What does Brendan Behan mean to you, Jack? I get the feeling that, as great as he was, you feel his tale is one of tragedy and wasted talent…
“Absolutely, totally tragic.
“Whether he could have been anybody else is another question.
“His early work was produced under fairly difficult circumstances, he was in and out of jail.
“Of his 40 years, I think he spent seven of them in jail but he certainly had the talent to do something really great.
“He was also quite revolutionary without being conscious of it.
“This girl who comes from Greece when there’s a revolution in Greece points out how radical Behan’s stuff is.
“For example, The Hostage was produced by Joan Littlewood in London.
“I saw her interviewed later and she was saying she had never experienced anything like it outside of Behan, every single performance was unique.
“Something would happen that would make it different from the one the previous night and certainly from the one the night after.
“For example, Behan would get up in the auditorium and shout at the actors they weren’t doing it right or he would get up on the stage and dance a jig or something.
“He was actually banned from the theatre when his own plays were on.
“But when you think about that, and think about subsequent developments in the art field, like performance art, he was probably a herald of all of that.
“The traditional theatre up to his time was pretty conservative, what he did certainly paved the way for a more adventurous approach to theatre shows.
“So I think he was quite radical without necessarily seeing himself as being radical.

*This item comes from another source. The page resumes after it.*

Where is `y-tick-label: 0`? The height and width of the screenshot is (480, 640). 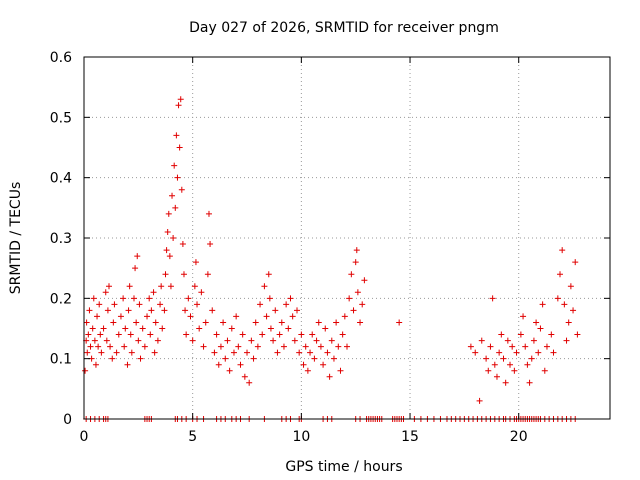 y-tick-label: 0 is located at coordinates (68, 420).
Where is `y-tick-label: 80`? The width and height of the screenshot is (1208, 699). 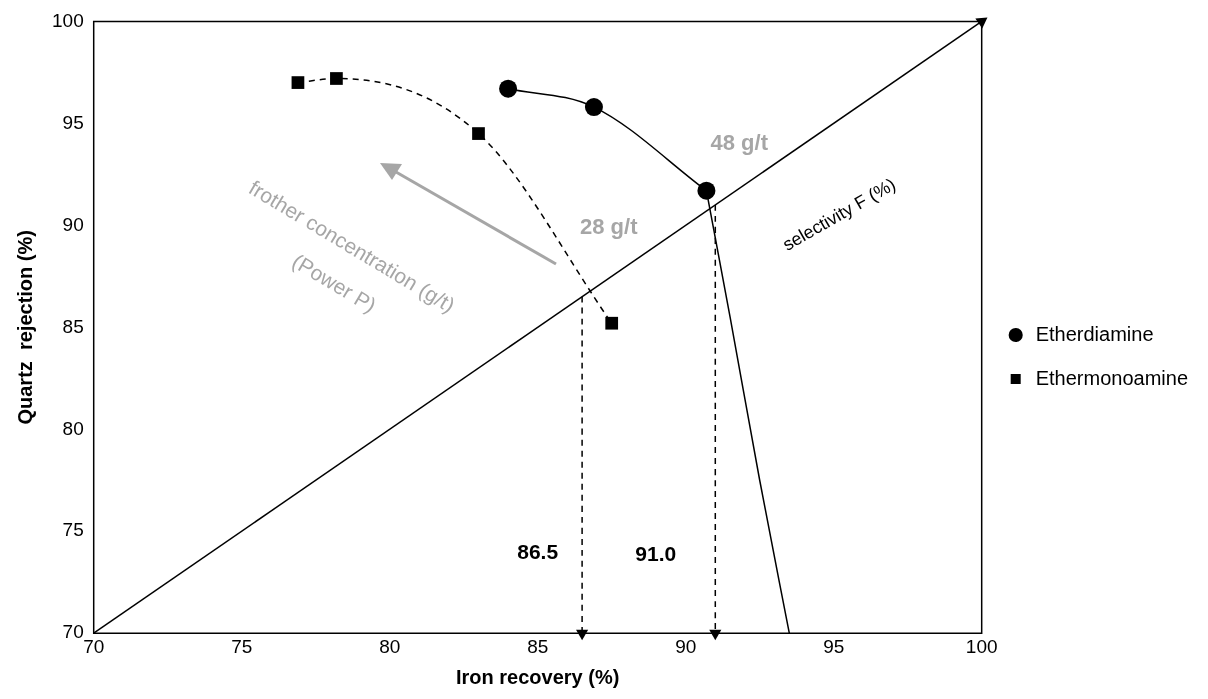
y-tick-label: 80 is located at coordinates (73, 428).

“I think he was just being Brendan.
“He was doing his own thing but that proved to be radical and subsequent playwrights have acknowledged that, that he did break ground in terms of opening up the theatre to new ideas and new ways of doing shows.”
Is there a certain responsibility that comes with doing a play about one of Irish literature’s greatest names? “In some ways I think if I thought about it too much, I probably would have baulked at it.

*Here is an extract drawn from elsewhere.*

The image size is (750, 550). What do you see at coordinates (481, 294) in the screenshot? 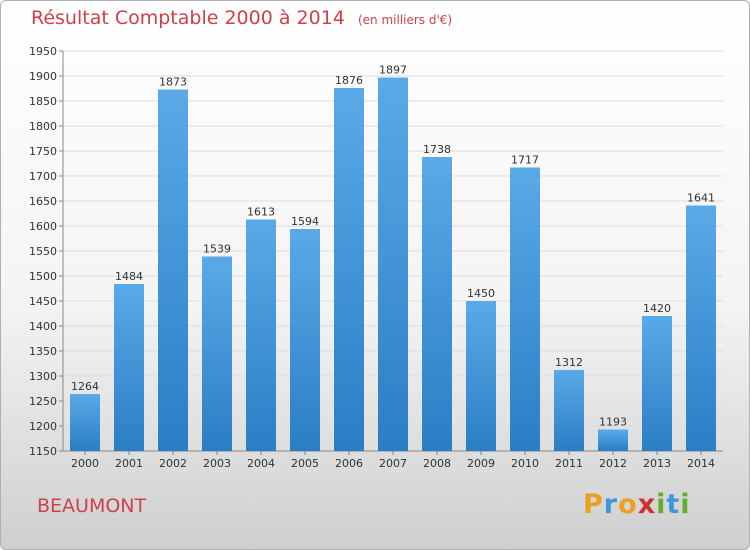
I see `bar-value-label: 1450` at bounding box center [481, 294].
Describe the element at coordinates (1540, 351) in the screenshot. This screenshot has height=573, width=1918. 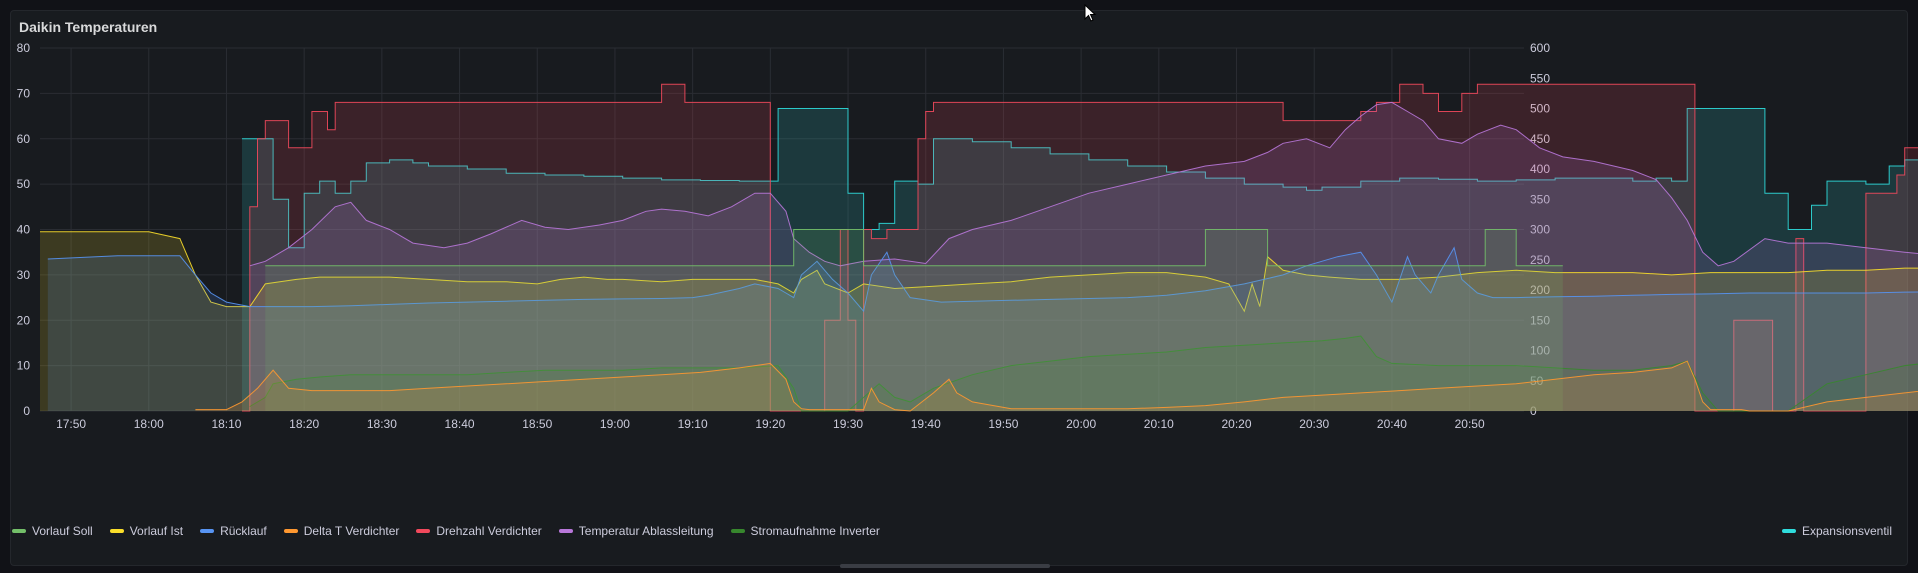
I see `y-right-tick-label: 100` at that location.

“It kind of grew on me and he grew on me and I felt I could actually write Brendan Behan without quoting him at all, because he had such a strong style about him.

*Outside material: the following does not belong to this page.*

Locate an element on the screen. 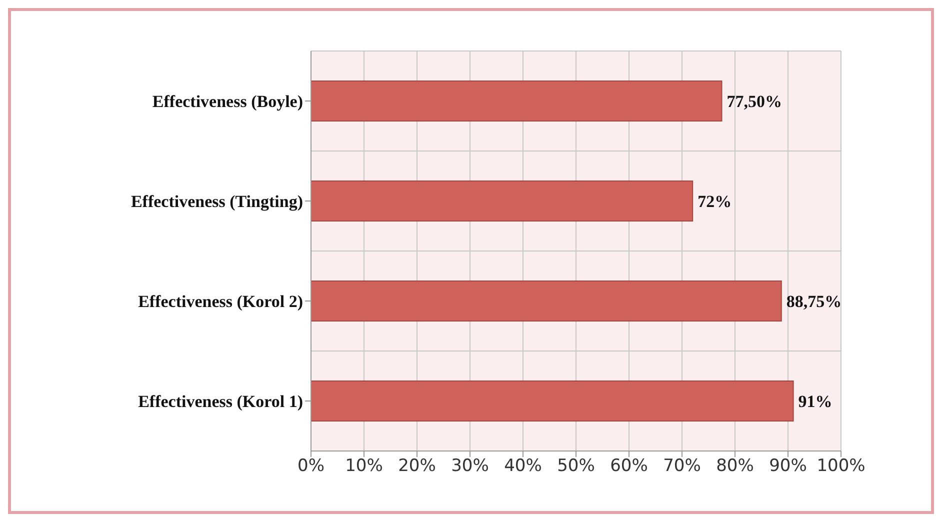  data-label: 72% is located at coordinates (715, 202).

“Okay, I’ve thrown in a few of his old jokes to show what he was reduced to: People remembering him as the person who said such and such.
“But his biographers and everybody say you couldn’t believe a word he said because every time he related a particular incident, he related it differently.
“He exaggerated and he made up stuff and much of it was total fantasy.
“So I felt if I got under his skin, and I read all his work and I read all the stuff about him that I could find, that I could see the world as he saw it, then I could relate the stories and all the incidents in his life in a new way because that’s exactly how he would have done it.
“He would have made it all up.
“Me standing in his place so many years later, could make it all up and it be totally true to him.”
The play has already been staged at the New Theatre in Dublin.
“The reaction was tremendous.
“There were people who came because they were fans of Brendan, some people just wanted to see a play and they were moved by it, and then word got out and the Greek community came in droves.
“And they were all moved by it because it’s true to them as well.
“So I was really pleased with that, that the other dimension of it was portrayed very authentically
“I’m looking forward to bringing it to London.
“It’s the first time I’ve had a presence in London, even though I’ve been over and back there so many times and I was once a bus conductor on London buses.
“It will be lovely to come back with a play.
“And of course it is Behan coming back to London too because that’s where he got the major breakthrough.”
Presented by ‘The New Theatre’ Dublin & Parthalonians Productions, The Laughing Boy is at The Irish Cultural Centre Thursday 1 September and Friday 2 September.